Task details: The answer must consist of each line below that contains the string "توری".

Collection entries
-- Opening Marker --

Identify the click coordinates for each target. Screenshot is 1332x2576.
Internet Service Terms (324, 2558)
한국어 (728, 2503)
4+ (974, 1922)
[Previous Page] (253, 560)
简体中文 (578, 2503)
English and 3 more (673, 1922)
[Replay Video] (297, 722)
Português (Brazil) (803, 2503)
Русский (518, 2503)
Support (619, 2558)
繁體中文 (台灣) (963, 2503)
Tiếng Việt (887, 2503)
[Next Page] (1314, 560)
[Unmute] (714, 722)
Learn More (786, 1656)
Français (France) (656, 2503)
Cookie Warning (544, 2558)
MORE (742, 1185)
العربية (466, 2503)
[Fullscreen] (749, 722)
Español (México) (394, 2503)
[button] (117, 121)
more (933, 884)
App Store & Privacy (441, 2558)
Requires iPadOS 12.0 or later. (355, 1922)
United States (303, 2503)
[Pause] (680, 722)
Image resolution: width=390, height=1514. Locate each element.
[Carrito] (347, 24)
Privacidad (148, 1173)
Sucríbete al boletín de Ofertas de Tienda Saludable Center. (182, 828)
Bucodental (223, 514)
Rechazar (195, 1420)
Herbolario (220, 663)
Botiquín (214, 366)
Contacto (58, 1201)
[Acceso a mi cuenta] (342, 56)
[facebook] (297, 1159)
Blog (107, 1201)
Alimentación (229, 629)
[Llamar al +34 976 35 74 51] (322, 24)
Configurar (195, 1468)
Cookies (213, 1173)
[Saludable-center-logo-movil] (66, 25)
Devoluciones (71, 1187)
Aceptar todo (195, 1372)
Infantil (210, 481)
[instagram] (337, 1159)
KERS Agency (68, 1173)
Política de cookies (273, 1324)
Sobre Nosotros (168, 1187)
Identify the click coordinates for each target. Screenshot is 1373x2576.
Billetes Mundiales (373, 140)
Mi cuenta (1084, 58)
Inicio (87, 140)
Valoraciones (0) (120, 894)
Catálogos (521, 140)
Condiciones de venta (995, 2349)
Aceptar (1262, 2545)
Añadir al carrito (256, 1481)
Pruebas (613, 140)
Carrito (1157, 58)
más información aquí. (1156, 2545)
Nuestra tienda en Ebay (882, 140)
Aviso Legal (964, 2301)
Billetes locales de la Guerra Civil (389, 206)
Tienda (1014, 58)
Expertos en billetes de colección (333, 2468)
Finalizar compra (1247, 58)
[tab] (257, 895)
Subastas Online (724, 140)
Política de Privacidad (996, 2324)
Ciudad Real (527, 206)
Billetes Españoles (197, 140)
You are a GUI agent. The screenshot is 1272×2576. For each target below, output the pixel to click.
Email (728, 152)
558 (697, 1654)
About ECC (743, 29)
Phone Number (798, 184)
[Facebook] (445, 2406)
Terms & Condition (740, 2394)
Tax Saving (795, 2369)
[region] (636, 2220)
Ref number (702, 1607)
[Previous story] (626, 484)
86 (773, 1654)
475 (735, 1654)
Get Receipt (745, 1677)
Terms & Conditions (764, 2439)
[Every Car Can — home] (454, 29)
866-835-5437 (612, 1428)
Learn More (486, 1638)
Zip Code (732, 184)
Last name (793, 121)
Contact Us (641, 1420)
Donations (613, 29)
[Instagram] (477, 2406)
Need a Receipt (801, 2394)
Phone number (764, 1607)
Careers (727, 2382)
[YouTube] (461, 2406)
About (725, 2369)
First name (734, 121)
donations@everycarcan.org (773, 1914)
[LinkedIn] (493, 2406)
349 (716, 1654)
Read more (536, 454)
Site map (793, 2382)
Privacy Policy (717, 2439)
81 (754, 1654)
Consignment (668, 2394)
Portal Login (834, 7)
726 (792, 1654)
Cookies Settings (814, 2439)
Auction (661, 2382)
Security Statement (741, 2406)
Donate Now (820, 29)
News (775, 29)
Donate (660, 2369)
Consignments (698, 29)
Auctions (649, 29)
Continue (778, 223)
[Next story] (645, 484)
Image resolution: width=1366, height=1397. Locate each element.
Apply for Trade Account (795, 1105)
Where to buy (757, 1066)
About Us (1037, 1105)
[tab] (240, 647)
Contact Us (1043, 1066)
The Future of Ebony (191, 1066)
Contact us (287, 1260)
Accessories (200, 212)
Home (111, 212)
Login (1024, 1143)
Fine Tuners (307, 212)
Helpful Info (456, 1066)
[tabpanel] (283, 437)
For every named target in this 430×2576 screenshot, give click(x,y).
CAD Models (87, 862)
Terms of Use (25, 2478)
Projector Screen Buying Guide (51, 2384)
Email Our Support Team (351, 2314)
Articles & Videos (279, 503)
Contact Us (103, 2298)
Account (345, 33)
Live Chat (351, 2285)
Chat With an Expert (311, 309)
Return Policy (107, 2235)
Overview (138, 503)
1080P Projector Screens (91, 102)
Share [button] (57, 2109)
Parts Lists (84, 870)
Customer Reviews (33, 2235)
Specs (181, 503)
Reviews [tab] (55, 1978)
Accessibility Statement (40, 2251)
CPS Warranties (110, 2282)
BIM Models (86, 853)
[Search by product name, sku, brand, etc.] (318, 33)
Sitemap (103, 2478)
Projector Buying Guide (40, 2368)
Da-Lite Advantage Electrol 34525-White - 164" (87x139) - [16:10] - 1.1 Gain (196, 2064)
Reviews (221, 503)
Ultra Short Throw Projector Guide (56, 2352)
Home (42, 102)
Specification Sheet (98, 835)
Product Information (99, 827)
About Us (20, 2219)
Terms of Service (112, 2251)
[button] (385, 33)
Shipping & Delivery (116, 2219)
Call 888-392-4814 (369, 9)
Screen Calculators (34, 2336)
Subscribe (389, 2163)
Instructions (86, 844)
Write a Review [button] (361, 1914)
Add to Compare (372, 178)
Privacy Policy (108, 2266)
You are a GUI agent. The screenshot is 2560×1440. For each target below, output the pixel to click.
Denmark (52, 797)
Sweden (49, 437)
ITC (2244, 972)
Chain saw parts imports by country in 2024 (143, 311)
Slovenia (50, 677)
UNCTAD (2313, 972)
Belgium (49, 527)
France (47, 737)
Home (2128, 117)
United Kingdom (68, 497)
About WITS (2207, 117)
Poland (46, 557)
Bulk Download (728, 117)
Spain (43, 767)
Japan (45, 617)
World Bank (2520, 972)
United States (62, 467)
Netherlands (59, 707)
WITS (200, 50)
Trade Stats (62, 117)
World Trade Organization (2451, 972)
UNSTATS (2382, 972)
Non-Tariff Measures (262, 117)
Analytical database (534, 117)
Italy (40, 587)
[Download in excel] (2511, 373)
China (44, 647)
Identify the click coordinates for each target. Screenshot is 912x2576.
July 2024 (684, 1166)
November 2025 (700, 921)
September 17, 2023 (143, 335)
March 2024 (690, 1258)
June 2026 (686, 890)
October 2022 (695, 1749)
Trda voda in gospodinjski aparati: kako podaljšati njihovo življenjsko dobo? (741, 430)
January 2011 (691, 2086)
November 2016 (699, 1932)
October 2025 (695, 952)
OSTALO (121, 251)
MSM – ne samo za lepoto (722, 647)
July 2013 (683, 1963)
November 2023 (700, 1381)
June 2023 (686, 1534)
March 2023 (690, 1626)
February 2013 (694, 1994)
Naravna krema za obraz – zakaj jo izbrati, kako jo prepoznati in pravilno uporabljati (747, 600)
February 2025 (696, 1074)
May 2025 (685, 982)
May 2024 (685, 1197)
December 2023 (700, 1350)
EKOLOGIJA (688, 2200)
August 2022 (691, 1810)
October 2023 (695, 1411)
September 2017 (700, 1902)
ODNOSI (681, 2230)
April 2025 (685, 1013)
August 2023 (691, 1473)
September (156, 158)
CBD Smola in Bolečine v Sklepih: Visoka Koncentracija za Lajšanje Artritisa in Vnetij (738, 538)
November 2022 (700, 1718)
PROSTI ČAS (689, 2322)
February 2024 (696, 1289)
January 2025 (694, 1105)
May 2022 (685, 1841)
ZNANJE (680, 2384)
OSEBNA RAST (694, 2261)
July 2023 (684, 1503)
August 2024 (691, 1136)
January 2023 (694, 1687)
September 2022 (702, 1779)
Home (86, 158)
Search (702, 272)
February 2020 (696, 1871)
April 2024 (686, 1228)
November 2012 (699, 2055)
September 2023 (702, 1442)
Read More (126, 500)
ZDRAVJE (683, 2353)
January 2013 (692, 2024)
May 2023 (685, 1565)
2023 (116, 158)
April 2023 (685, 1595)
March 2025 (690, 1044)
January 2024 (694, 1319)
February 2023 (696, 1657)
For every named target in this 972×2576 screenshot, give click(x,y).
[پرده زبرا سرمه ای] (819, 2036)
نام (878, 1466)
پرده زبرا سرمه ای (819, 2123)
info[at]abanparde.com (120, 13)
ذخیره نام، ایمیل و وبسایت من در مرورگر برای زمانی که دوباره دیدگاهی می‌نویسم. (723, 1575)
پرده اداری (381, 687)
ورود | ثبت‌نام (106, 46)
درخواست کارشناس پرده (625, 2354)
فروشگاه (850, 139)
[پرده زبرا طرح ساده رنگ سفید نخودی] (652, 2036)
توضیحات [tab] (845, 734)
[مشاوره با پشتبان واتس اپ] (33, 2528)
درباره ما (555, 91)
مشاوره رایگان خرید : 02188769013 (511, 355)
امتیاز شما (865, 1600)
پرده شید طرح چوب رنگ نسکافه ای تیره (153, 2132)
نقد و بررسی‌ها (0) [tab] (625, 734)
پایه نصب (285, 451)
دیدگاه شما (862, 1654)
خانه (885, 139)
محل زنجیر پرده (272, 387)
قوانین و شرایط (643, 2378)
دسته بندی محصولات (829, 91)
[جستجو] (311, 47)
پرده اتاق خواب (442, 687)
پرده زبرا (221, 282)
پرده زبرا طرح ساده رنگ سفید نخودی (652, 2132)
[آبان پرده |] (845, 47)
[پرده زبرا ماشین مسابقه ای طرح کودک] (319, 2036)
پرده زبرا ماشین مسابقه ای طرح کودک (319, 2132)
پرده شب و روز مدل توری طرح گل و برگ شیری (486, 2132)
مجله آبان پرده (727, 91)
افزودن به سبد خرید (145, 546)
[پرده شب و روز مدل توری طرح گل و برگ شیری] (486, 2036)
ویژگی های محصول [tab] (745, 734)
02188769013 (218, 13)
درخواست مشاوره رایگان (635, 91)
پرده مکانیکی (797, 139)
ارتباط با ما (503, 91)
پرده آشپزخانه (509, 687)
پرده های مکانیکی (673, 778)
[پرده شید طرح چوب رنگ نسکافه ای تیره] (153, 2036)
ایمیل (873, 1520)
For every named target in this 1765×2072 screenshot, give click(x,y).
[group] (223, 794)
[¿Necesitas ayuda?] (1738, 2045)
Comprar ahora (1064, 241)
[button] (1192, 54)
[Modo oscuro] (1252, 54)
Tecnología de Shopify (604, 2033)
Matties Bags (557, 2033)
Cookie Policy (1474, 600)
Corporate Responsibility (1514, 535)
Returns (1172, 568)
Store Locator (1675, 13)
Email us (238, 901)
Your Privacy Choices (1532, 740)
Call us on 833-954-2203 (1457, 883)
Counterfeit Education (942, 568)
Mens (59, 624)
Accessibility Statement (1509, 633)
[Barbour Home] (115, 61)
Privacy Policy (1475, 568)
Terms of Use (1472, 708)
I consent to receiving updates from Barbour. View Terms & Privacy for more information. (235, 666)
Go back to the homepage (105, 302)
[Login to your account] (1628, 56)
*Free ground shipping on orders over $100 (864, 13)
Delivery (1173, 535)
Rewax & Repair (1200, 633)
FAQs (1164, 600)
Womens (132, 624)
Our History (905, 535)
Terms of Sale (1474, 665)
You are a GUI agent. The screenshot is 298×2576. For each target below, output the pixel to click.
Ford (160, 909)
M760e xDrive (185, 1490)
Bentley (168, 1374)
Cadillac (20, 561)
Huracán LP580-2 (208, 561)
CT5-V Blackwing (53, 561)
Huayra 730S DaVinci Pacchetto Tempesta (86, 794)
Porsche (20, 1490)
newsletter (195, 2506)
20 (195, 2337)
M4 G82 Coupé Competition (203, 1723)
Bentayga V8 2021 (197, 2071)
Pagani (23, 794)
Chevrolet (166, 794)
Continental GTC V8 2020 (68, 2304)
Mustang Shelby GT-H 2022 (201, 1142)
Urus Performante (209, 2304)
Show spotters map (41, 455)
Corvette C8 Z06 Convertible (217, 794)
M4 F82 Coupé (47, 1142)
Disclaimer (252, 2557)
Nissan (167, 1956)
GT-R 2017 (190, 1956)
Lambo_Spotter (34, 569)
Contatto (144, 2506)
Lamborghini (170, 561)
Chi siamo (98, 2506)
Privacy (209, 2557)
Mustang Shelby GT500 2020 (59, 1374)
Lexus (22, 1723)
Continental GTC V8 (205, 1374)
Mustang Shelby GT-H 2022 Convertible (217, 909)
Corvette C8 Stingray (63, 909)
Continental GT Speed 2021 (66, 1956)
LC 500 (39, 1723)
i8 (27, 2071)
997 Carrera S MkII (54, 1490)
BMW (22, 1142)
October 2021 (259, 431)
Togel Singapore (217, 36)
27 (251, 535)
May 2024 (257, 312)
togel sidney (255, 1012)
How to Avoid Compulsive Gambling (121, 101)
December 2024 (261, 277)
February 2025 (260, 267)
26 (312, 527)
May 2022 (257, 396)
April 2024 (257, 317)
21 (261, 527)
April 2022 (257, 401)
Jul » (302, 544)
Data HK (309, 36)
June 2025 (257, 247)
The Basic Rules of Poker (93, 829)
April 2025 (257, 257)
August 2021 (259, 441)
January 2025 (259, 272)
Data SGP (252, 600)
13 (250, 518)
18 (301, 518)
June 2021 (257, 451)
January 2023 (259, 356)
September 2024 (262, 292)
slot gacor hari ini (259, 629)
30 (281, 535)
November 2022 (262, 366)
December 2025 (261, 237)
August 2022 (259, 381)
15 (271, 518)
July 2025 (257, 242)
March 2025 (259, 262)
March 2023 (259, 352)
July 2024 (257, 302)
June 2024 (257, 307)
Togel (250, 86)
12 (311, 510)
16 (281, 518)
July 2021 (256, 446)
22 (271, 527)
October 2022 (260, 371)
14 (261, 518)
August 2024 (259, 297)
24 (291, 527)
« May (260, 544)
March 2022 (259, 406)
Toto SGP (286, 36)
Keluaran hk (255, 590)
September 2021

-- Closing Marker --

Output of the exercise:
پرده شب و روز مدل توری طرح گل و برگ شیری (486, 2132)
[پرده شب و روز مدل توری طرح گل و برگ شیری] (486, 2036)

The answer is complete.